[[ TASK INPUT open ]]
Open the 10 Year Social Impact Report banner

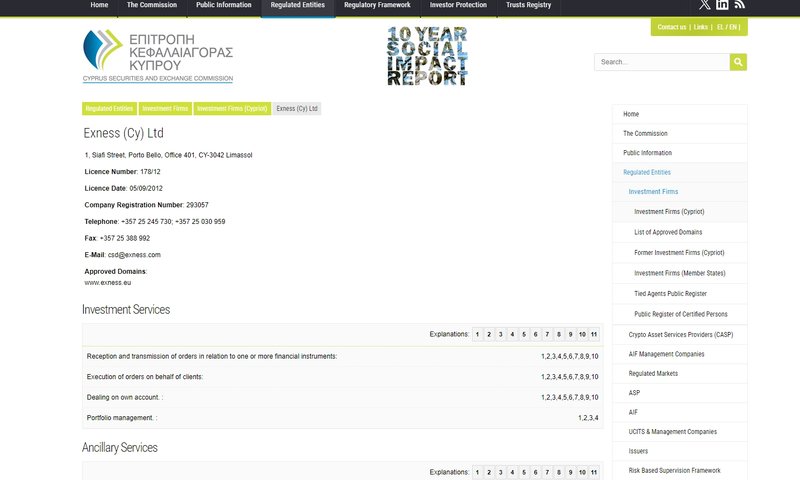pos(427,56)
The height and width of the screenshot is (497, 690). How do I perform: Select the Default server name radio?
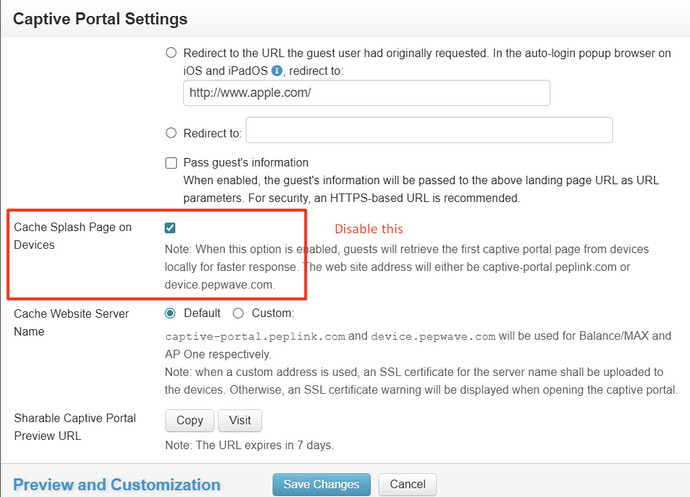(x=171, y=313)
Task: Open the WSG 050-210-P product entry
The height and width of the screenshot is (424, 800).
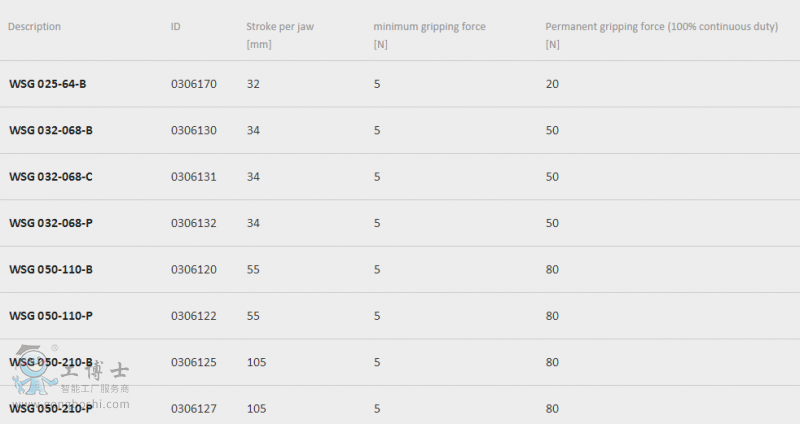Action: [51, 409]
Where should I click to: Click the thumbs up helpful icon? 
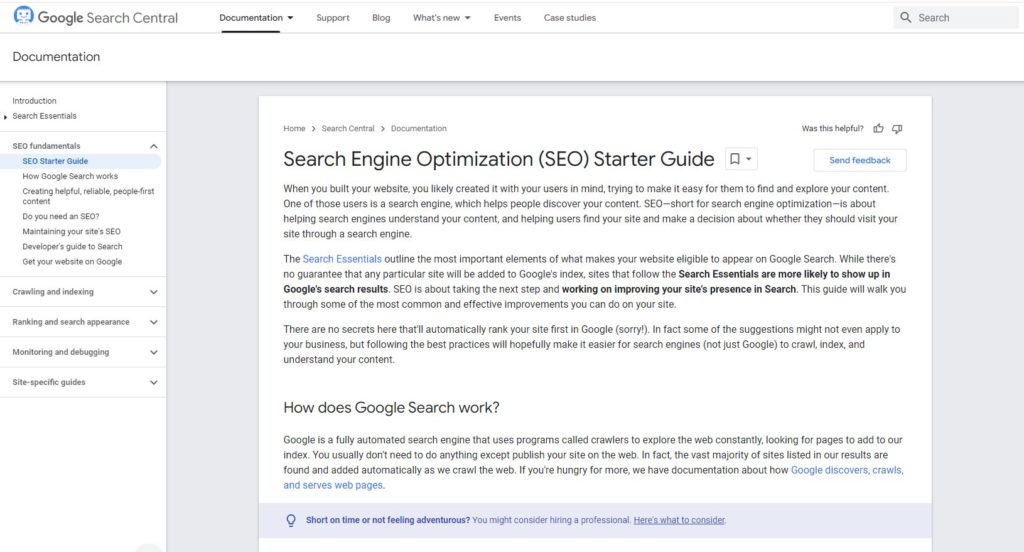878,129
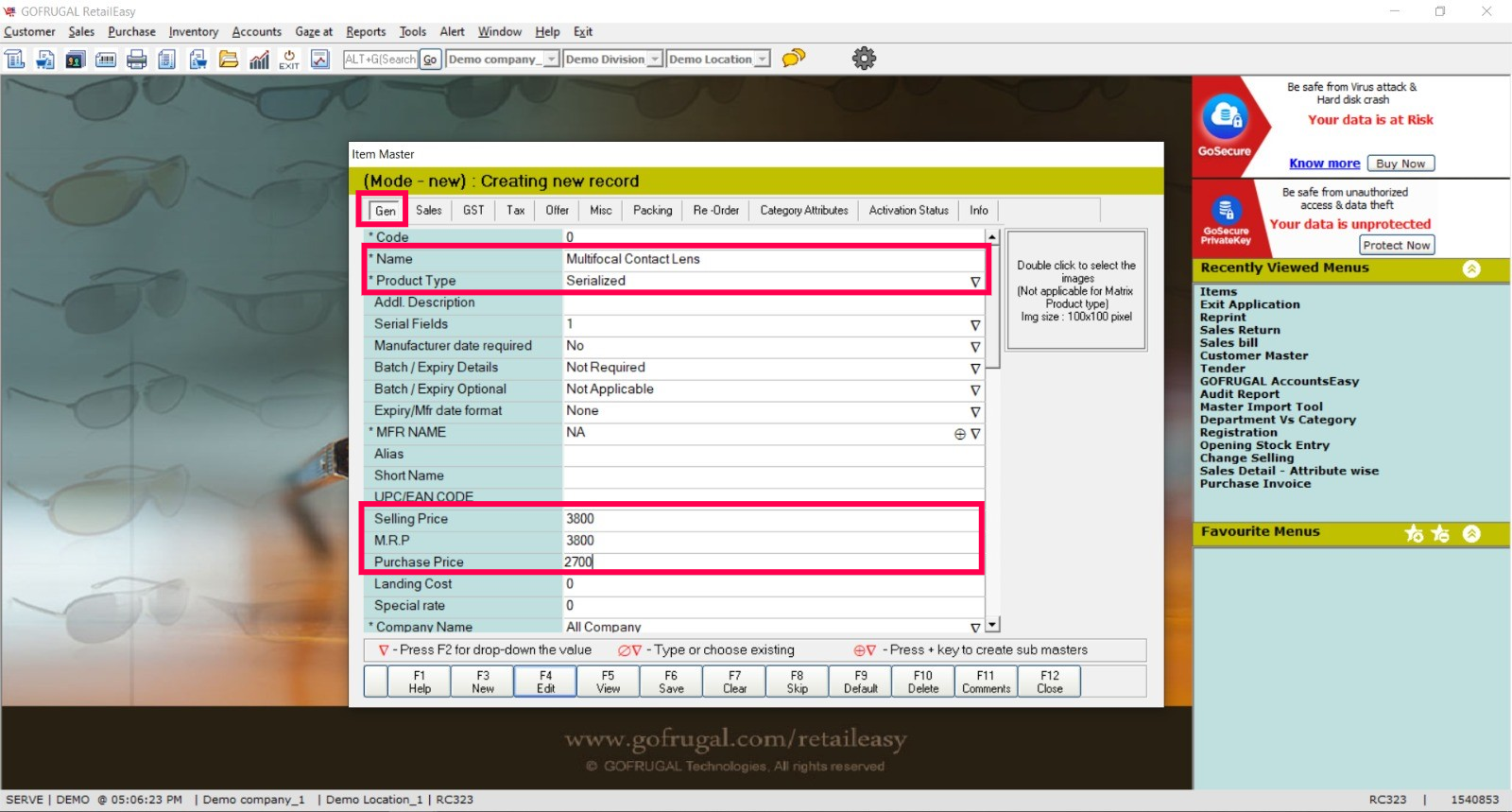The width and height of the screenshot is (1512, 812).
Task: Click the form scrollbar down arrow
Action: click(992, 625)
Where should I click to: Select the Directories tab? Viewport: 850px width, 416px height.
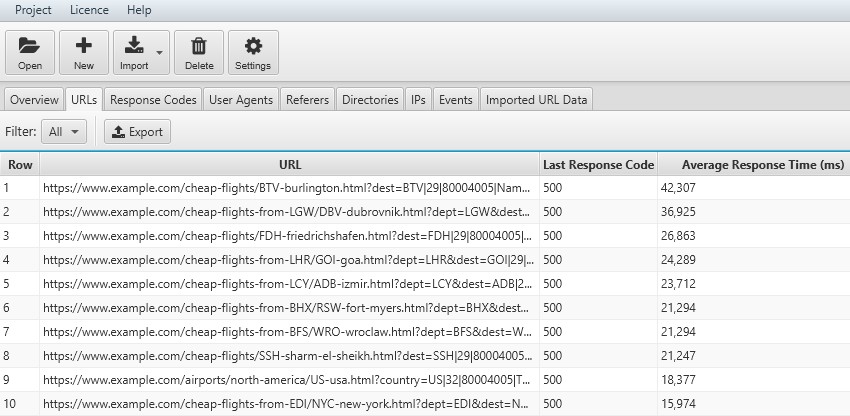click(x=370, y=100)
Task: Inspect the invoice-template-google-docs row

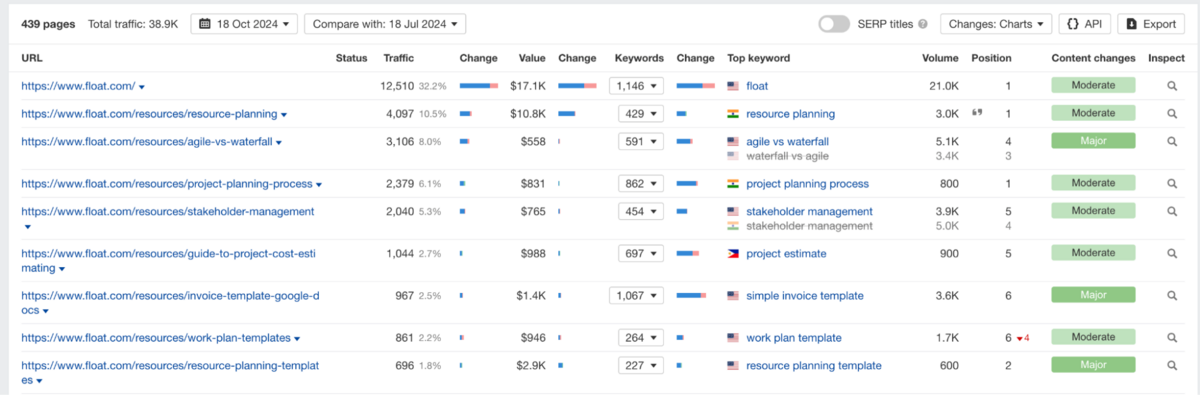Action: pos(1173,296)
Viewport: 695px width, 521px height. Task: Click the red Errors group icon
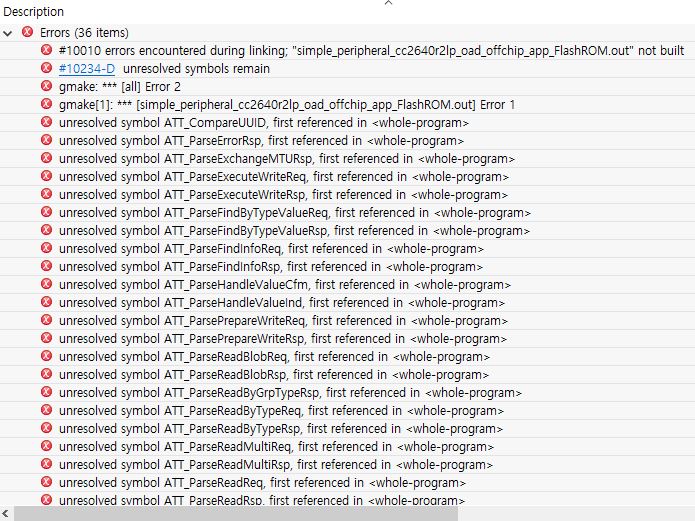[27, 33]
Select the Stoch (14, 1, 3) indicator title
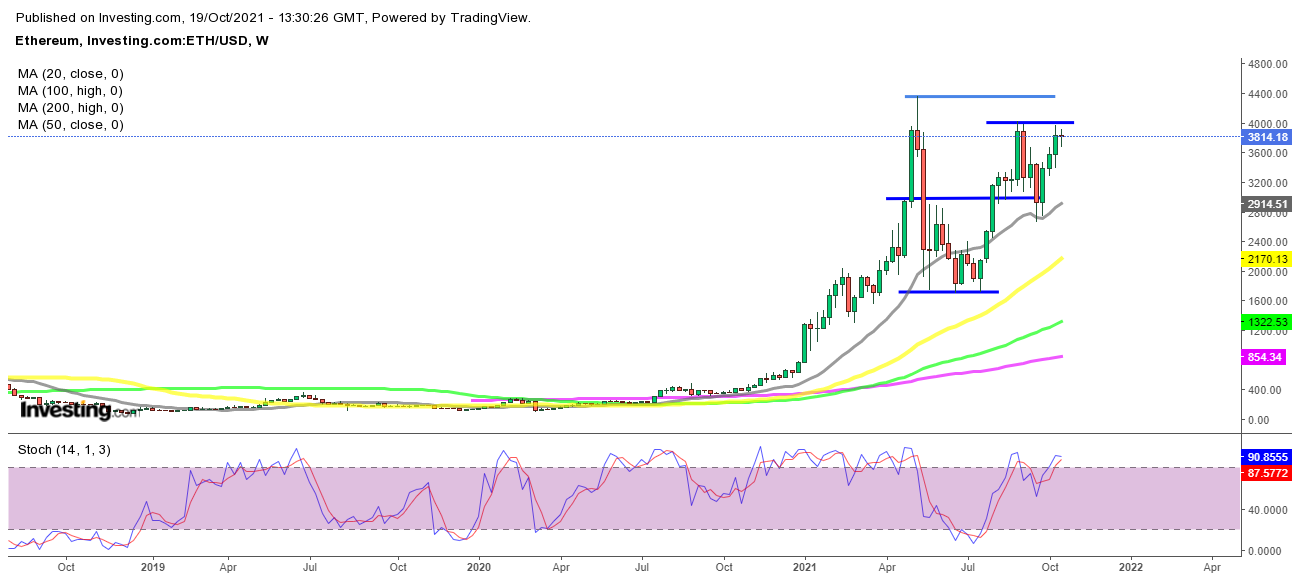1299x580 pixels. 65,450
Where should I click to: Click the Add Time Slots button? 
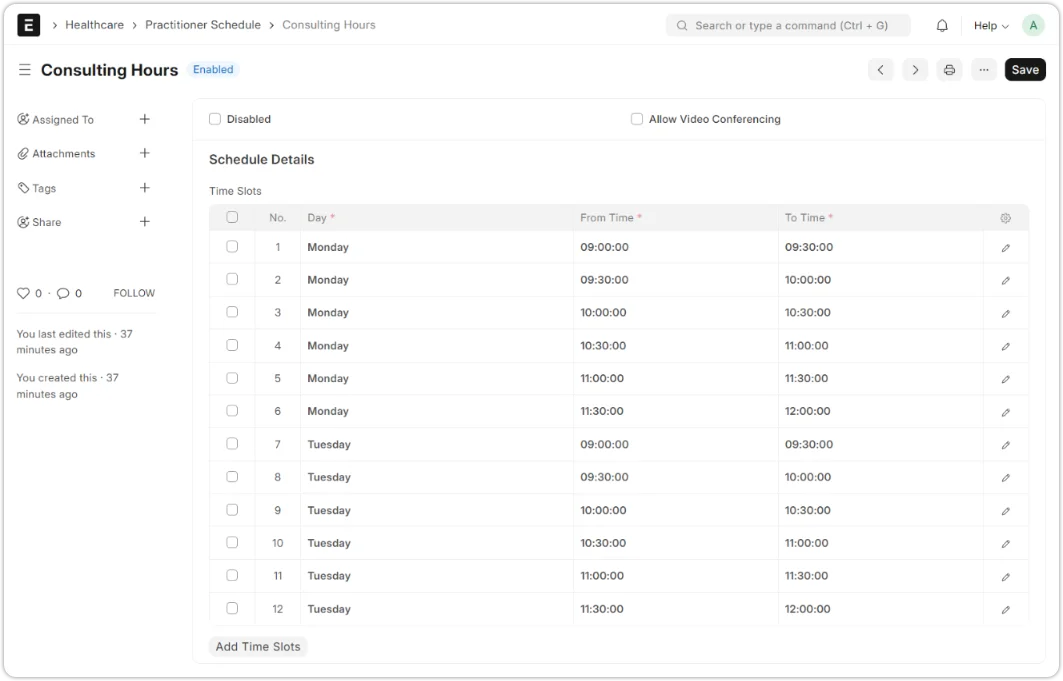[258, 647]
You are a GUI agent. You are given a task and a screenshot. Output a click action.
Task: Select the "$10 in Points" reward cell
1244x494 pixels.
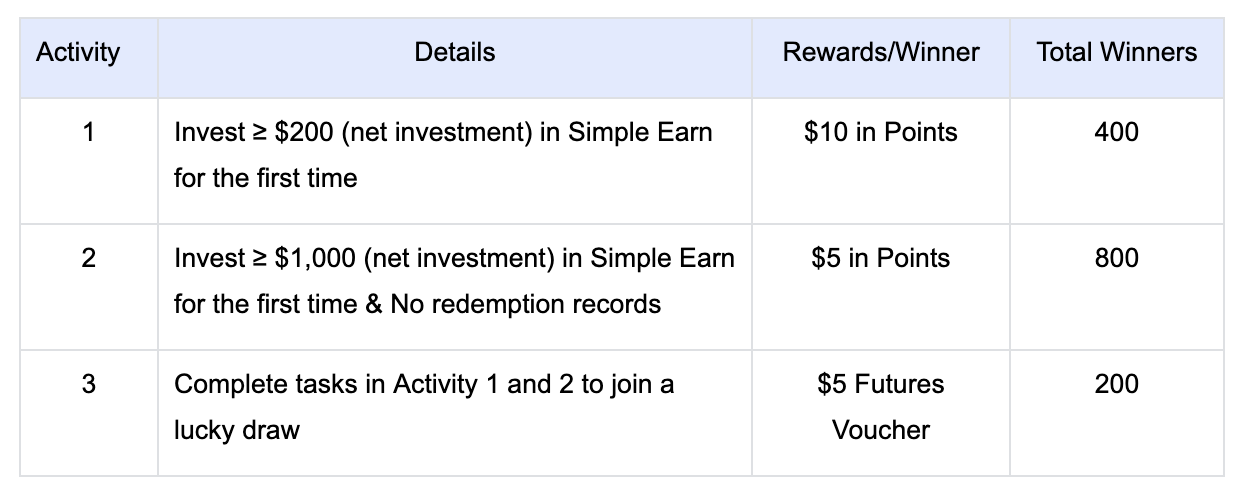click(880, 132)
[[ TASK INPUT closed ]]
▶ AIM OF THE EXERCISE
Only the lines from the one containing "Select the Stoch (14, 1, 3) indicator title" through the last line of the entries, both included, should be repeated exactly, and the pictures should be left out.

▶ SOLUTION TO THE PROBLEM
Select the Stoch (14, 1, 3) indicator title
1299x580 pixels. 65,450
Where should I click to: Click the Add Time Slots button? 
[258, 647]
You are a GUI agent. You are given a task and a screenshot. Output a click action.
Task: Select the "$10 in Points" reward cell
1244x494 pixels.
click(880, 132)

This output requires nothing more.